● **ABOUT THIS EXERCISE**: Reproduce the lines below from the one that contains "98.58 main price" through the end, inclusive, and add nothing.

● **DATASET**:
════════════════════

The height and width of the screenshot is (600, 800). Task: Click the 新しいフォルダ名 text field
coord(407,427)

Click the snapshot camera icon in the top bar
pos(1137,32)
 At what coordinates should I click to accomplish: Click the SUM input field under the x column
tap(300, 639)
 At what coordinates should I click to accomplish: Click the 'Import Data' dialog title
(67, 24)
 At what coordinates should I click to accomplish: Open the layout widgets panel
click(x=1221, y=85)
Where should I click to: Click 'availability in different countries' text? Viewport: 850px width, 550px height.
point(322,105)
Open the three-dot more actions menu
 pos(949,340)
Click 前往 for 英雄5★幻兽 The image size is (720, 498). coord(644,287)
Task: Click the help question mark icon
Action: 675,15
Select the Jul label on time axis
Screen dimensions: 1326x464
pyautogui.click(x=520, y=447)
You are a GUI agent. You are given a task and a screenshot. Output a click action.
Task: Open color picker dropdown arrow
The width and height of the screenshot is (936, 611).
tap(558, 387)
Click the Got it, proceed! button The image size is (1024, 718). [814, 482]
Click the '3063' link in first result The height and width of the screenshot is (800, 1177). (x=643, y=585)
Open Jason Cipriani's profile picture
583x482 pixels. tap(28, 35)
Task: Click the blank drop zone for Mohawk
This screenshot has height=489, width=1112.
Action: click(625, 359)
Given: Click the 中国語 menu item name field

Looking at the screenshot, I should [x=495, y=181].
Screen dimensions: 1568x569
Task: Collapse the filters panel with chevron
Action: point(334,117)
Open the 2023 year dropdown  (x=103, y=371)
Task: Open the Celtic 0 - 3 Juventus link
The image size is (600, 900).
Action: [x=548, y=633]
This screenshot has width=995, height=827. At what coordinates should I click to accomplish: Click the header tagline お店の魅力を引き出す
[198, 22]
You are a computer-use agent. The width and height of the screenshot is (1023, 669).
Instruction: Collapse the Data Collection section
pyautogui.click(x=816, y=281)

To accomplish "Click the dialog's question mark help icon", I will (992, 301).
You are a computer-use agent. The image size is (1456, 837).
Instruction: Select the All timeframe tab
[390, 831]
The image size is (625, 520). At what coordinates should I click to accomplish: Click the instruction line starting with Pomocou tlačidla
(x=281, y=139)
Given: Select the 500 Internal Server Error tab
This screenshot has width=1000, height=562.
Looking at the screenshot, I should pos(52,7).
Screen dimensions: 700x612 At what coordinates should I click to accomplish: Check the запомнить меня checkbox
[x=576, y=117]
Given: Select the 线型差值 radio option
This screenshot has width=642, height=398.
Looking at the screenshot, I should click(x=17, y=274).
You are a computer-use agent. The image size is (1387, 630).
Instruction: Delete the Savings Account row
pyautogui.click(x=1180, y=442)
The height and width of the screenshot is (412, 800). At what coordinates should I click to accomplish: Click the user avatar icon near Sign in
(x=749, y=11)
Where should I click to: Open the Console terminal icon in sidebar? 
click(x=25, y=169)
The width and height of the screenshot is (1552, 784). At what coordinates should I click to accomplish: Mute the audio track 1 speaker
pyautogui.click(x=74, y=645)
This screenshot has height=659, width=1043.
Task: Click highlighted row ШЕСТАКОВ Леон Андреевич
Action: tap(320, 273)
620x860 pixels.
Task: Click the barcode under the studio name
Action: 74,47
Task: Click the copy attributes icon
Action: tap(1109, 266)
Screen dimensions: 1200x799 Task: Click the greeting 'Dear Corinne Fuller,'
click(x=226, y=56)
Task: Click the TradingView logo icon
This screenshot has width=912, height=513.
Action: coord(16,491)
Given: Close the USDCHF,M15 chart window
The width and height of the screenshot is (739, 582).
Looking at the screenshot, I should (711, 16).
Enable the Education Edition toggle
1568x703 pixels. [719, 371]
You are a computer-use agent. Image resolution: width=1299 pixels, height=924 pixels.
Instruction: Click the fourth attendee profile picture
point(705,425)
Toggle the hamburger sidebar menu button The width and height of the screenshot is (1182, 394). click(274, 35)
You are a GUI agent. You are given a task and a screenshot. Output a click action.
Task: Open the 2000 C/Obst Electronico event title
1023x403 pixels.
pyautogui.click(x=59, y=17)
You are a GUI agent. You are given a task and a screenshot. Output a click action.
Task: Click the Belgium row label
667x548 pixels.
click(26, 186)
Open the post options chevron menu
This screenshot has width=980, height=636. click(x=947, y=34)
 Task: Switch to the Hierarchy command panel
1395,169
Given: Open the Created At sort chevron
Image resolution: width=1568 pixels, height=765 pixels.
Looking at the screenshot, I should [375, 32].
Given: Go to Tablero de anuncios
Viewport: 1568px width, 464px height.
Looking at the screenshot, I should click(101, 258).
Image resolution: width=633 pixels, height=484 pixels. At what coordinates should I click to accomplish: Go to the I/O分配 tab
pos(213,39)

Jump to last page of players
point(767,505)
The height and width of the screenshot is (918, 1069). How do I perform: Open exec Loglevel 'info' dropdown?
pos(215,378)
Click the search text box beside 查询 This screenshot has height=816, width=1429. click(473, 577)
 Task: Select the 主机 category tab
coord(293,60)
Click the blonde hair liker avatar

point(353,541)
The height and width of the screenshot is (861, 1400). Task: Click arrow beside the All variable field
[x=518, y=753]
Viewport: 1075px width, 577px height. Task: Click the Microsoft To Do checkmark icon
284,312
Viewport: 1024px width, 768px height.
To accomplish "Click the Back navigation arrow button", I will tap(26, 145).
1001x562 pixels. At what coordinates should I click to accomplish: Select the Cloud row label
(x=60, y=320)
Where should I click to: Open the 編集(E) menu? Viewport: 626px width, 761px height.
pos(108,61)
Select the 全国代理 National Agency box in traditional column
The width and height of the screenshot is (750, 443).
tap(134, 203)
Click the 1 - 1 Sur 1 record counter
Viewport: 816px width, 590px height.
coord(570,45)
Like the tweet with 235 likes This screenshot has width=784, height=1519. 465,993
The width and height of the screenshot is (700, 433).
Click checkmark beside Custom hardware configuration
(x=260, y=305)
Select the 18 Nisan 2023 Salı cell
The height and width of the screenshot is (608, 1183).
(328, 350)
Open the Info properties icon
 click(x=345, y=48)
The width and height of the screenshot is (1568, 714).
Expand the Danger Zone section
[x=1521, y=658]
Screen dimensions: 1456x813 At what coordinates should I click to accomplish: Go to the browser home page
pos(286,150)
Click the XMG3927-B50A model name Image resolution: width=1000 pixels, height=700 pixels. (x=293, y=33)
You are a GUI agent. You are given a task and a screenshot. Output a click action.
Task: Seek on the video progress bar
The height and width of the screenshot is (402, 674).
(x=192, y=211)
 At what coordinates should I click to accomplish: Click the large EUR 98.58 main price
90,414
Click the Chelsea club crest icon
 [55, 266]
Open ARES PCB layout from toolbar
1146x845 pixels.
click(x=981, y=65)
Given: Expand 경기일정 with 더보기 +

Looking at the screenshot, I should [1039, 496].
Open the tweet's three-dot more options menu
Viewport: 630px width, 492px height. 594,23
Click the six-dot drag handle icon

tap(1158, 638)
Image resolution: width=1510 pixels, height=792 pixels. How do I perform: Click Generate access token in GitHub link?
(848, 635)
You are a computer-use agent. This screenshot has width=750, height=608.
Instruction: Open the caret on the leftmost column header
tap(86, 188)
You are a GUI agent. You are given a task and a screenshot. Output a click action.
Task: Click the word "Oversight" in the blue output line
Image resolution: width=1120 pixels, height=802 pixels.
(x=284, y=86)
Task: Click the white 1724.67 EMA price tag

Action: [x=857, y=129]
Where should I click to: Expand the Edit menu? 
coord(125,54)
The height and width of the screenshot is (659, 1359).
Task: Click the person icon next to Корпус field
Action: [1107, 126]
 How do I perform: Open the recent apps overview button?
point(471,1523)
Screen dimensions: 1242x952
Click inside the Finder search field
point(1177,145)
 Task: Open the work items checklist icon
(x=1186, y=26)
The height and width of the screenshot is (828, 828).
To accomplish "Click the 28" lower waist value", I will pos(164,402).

════════════════════

● **TASK SOLUTION**:
 At what coordinates should I click to accomplish: Click the large EUR 98.58 main price
90,414
Click the Chelsea club crest icon
 [55, 266]
Open ARES PCB layout from toolbar
1146x845 pixels.
click(x=981, y=65)
Given: Expand 경기일정 with 더보기 +

Looking at the screenshot, I should [1039, 496].
Open the tweet's three-dot more options menu
Viewport: 630px width, 492px height. 594,23
Click the six-dot drag handle icon

tap(1158, 638)
Image resolution: width=1510 pixels, height=792 pixels. How do I perform: Click Generate access token in GitHub link?
(848, 635)
You are a computer-use agent. This screenshot has width=750, height=608.
Instruction: Open the caret on the leftmost column header
tap(86, 188)
You are a GUI agent. You are given a task and a screenshot. Output a click action.
Task: Click the word "Oversight" in the blue output line
Image resolution: width=1120 pixels, height=802 pixels.
(x=284, y=86)
Task: Click the white 1724.67 EMA price tag

Action: [x=857, y=129]
Where should I click to: Expand the Edit menu? 
coord(125,54)
The height and width of the screenshot is (659, 1359).
Task: Click the person icon next to Корпус field
Action: [1107, 126]
 How do I perform: Open the recent apps overview button?
point(471,1523)
Screen dimensions: 1242x952
Click inside the Finder search field
point(1177,145)
 Task: Open the work items checklist icon
(x=1186, y=26)
The height and width of the screenshot is (828, 828).
To accomplish "Click the 28" lower waist value", I will pos(164,402).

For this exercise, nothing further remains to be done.